=== Given text ===
|---|

His mother had expressed worry about her son's mental health two months ago but police had no reason to re-arrest him, according to the Interior Ministry.

He pledged allegiance to ISIS in a video recorded before Saturday's attack, anti-terrorism Prosecutor Jean-Francois Ricard said on Sunday.

During the attack, Mr Rajabpour-Miyandoab screamed “Allahu akbar”, Arabic for “God is great”, several times, Mr Ricard said.

Authorities said his first victim, a 23-year-old German-Philippino nurse on holiday with his girlfriend and a friend, died after being hit twice with a hammer and stabbed four times with a knife.

Mr Rajabpour-Miyandoab is also said to have attacked two other people, including a British tourist. They both sustained light wounds.

In an attempt to appease fears caused by the attacks, French government officials highlighted the in-depth security plans for the Olympic Games announced last week by the Paris police.

“Terrorist threats are nothing new,” said Ms Oudea-Castera. “We are doing our best to reduce them to a minimum.”

The site of Saturday's attack will be one of the most tightly monitored sites during the Games where identity checks will be enforced, she said.

|---|

=== Data ===
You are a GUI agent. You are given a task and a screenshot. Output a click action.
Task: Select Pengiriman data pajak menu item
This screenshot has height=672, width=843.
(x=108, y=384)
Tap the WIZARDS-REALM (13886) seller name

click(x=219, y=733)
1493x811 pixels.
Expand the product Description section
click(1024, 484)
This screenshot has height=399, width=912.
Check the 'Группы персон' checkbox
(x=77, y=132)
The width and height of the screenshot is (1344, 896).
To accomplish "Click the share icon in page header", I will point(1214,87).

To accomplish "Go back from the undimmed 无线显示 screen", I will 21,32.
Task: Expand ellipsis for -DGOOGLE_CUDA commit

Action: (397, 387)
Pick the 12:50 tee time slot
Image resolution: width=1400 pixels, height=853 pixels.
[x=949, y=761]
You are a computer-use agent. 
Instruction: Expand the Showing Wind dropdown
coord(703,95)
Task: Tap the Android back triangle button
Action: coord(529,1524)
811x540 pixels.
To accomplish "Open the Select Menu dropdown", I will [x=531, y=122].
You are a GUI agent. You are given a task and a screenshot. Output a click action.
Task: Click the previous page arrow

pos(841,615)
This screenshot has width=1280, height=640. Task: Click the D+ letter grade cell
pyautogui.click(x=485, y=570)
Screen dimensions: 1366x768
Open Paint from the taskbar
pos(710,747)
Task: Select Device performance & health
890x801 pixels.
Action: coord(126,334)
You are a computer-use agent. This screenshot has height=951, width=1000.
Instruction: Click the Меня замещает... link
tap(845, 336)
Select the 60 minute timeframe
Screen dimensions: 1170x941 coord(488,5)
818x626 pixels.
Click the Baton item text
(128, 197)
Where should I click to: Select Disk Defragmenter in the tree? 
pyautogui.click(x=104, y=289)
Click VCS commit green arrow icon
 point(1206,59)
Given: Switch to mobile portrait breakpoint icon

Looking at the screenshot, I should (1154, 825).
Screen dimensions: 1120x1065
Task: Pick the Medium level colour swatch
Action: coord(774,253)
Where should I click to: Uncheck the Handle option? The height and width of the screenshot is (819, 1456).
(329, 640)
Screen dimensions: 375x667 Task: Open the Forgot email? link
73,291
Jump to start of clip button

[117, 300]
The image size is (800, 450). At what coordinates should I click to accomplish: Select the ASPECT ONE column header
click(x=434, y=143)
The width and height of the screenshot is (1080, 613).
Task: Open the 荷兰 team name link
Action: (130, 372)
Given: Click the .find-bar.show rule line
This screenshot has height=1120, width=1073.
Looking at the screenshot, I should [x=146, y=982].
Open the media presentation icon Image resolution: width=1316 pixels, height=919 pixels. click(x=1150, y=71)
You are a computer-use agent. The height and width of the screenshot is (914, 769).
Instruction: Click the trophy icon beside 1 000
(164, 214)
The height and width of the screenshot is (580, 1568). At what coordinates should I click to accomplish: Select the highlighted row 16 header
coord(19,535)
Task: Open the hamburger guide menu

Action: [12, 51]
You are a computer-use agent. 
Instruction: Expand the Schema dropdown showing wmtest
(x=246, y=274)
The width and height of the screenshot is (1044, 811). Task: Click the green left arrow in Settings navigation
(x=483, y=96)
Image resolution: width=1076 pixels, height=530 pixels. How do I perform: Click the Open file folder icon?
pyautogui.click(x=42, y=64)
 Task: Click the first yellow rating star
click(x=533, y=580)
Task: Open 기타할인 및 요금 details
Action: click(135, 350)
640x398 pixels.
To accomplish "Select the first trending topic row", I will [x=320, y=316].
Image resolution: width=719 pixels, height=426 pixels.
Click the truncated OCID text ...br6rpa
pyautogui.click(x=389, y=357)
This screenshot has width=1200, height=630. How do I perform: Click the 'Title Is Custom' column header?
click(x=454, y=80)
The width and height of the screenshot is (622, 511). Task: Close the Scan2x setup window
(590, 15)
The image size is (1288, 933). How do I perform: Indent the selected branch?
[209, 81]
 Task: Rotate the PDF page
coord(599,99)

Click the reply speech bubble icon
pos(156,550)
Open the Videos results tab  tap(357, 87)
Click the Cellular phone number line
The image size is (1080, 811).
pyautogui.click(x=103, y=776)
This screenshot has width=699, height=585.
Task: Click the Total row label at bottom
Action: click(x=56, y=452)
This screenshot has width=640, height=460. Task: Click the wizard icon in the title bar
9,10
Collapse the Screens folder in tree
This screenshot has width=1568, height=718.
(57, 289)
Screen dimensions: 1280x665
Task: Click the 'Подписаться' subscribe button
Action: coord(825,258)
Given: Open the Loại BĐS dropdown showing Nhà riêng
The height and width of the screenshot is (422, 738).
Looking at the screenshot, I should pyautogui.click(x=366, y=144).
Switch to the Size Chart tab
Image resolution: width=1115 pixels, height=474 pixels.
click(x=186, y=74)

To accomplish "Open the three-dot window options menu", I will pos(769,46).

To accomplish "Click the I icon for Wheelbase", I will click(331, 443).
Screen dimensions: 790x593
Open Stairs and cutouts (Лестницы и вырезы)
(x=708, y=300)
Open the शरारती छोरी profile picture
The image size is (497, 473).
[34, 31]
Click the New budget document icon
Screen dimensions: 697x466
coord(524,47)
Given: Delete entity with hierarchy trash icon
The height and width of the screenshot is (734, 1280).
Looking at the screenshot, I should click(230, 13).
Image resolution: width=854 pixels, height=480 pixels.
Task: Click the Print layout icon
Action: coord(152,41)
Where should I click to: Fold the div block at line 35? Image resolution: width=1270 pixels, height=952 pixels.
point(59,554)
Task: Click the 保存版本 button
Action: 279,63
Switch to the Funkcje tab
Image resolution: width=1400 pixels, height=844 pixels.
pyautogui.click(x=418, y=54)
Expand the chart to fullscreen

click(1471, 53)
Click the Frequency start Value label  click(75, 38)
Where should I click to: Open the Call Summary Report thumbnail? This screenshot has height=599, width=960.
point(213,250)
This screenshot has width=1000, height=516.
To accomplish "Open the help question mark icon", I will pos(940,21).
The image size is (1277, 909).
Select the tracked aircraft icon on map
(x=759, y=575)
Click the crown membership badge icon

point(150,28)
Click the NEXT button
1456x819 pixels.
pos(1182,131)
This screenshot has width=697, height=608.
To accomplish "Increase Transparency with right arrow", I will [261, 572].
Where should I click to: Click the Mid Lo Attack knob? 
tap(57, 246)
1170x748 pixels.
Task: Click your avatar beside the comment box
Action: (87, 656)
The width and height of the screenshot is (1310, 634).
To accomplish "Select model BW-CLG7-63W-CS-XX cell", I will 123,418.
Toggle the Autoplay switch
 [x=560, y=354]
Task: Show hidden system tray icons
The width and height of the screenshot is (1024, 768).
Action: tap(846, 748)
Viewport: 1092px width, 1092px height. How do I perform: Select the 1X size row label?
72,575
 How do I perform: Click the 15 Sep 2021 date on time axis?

|---|

=== Tasks and exercises ===
- 1) Reproduce the part of the report on Saturday's attack from "Authorities said his" up to and including "enforced, she said.".
- 2) Write a continuation of the report on Saturday's attack, picking up after its final sentence.
The material has no role here.

=== The results ===
- 1)
Authorities said his first victim, a 23-year-old German-Philippino nurse on holiday with his girlfriend and a friend, died after being hit twice with a hammer and stabbed four times with a knife.

Mr Rajabpour-Miyandoab is also said to have attacked two other people, including a British tourist. They both sustained light wounds.

In an attempt to appease fears caused by the attacks, French government officials highlighted the in-depth security plans for the Olympic Games announced last week by the Paris police.

“Terrorist threats are nothing new,” said Ms Oudea-Castera. “We are doing our best to reduce them to a minimum.”

The site of Saturday's attack will be one of the most tightly monitored sites during the Games where identity checks will be enforced, she said.

- 2)
“We have a whole series of means to be deployed, including mine clearers and dog-handling teams.”

Asked if the government was planning a change to its plan to hold the ceremony on the River Seine, with up to 600,000 spectators expected along its banks amid the security threats, Ms Oudea-Castera said: “This not something we're working with.”

“We have the capacity to secure the event”, she said, adding that certain details, including the number of additional cultural events surrounding the main spectacle and the security perimeter, would be adjusted closer to the Games.

Paris has a “painful experience” with terrorist attacks and has “acquired great experience regarding the state of permanent vigilance that we must have”, said deputy mayor Emmanuel Gregoire, speaking to France Info radio.

In November 2015, 130 people were killed in terrorist attacks in the city.

At the time, there were fears that a similar attack would occur six months later at Uefa's 2016 Euro football tournament.

A few days before the tournament began, two policemen were killed by a man who swore to make a “cemetery out of the Euro”.

The Euros went ahead with no major incident and were widely viewed as a success in terms of security.

Mr Gregoire also pointed to the recent rugby world cup during which there were no incidents.

“It is not at all the Olympic Games, and moments of collective celebration, that must be called into question,” he said.

“The question is rather about identifying and treating these isolated cases [such as Mr Rajabpour-Miyandoab], which constitute threats.”